Gaining a big-picture view of plant metabolism will allow scientists to improve productivity, which could result in bioenergy breakthroughs.
“Plant research has revealed individual metabolic pathways, but a complete cellular view of plant metabolism has never been attempted,” explained Rhee, who is the project’s principle investigator. “This study will be the first of its kind, revealing the full suite of a plant’s metabolic enzymes and their relationships to each other inside a living cell.”
Their initiative will take an interdisciplinary approach, incorporating cell biology, genomics, metabolic modeling, artificial intelligence, synthetic biology, geochemistry, nanotechnology, and analytical chemistry. Working together, the team will use cutting-edge, high-throughput laboratory experiments and advanced computation techniques to develop a system for mapping the molecules and cellular locations involved in metabolism in these two grain plants.

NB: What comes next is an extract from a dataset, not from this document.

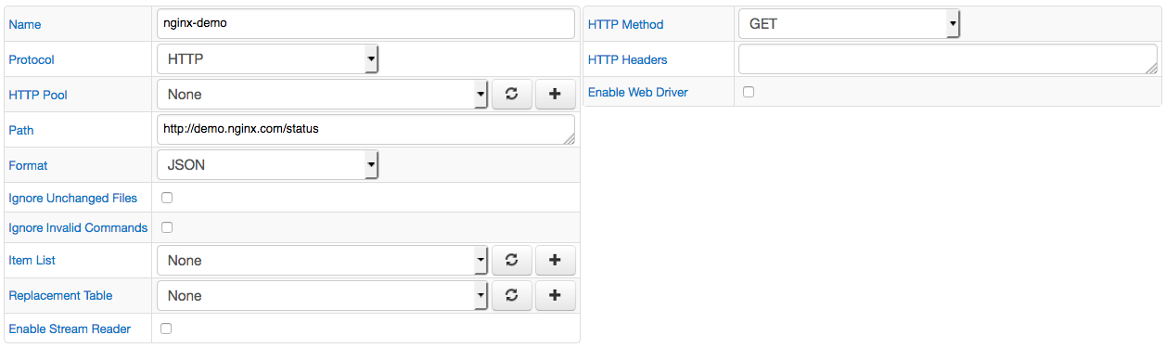Add a new Replacement Table

pyautogui.click(x=556, y=295)
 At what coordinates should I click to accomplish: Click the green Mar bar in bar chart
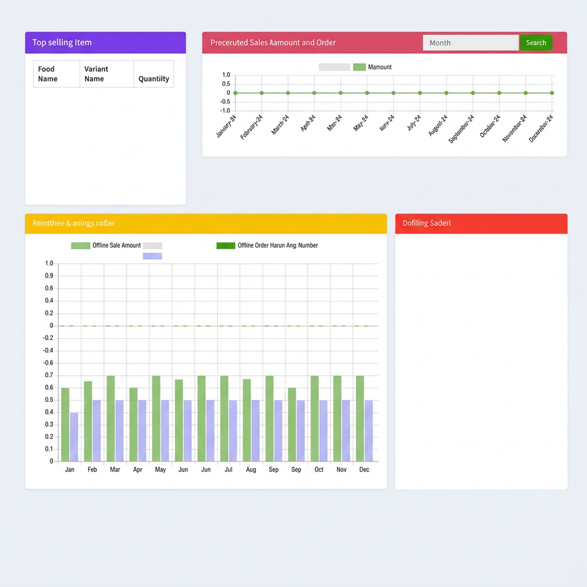[111, 418]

“This information will allow us to create models to test how sorghum and Brachypodium will perform under different conditions, such as those resulting from climate change, and hopefully show us how we can engineer them to be more resource-savvy,” Rhee added. “The proposal development was a fun team effort, with excellent contributions from Carnegie postdoctoral researchers Jiun Yen, Cheng Zhao, and Suryatapa Jha.”
The DOE funding includes 11 other plant research projects, all of which are designed to reveal connections between specific aspects of the plant genome and particular traits that could help improve crop yields. Of these, two projects are led by former Carnegie scientists José Dinneny, now at Stanford University, and Martin Jonikas, now at Princeton University, highlighting the outsized impact Carnegie scientists make in addressing global problems through innovative plant science. The award also included 13 projects designed to uncover the roles of microbes in shaping different ecosystems.